Would you please output, word for word, the span of the listing below that opens on the line containing "Accepter tous les cookies (495, 232)" and closes on the line containing "bežný zber (384, 45)"? Include both ends and nothing more.
Top of The data
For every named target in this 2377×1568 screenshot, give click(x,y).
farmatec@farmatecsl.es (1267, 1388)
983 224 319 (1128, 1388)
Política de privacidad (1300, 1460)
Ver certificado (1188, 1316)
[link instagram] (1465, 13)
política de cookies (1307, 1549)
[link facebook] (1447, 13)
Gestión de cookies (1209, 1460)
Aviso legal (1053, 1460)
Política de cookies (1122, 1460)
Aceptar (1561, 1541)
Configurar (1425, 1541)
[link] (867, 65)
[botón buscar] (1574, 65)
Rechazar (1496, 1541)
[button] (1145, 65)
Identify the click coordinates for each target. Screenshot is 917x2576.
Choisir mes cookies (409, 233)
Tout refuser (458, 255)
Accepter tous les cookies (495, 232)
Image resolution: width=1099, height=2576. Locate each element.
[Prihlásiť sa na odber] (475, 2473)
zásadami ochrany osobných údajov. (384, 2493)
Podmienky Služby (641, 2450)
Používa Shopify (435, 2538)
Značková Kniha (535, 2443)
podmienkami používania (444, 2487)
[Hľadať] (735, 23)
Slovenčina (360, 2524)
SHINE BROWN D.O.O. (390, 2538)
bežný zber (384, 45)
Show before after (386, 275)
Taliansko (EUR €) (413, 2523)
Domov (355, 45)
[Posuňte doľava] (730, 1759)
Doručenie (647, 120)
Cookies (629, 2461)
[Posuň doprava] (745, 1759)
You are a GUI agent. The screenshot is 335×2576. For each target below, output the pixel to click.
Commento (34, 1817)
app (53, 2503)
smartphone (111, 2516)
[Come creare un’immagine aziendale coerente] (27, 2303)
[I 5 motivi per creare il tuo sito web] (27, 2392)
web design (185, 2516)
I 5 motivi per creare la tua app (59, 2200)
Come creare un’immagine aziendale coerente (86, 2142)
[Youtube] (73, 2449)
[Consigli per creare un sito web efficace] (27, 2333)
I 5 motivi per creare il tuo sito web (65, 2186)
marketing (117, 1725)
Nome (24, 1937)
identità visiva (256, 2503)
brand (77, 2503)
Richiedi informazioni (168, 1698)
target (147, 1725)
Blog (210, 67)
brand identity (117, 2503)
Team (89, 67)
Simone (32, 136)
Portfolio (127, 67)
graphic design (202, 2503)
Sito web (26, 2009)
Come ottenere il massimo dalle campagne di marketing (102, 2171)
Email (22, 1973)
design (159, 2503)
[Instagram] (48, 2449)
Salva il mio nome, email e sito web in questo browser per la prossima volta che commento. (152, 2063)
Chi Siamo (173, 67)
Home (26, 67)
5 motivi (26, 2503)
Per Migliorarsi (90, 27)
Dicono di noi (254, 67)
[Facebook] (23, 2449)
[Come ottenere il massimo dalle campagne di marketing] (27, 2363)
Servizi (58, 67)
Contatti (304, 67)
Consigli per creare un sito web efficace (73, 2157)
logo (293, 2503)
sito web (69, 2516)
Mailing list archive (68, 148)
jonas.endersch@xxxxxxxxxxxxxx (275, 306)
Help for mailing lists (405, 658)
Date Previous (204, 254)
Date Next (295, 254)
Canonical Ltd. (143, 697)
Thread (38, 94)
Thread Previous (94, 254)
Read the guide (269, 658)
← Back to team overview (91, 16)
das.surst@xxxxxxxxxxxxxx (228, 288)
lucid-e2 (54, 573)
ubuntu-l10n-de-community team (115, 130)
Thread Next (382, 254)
Bottom of The data
=== Expected answer ===
Accepter tous les cookies (495, 232)
Image resolution: width=1099, height=2576. Locate each element.
[Prihlásiť sa na odber] (475, 2473)
zásadami ochrany osobných údajov. (384, 2493)
Podmienky Služby (641, 2450)
Používa Shopify (435, 2538)
Značková Kniha (535, 2443)
podmienkami používania (444, 2487)
[Hľadať] (735, 23)
Slovenčina (360, 2524)
SHINE BROWN D.O.O. (390, 2538)
bežný zber (384, 45)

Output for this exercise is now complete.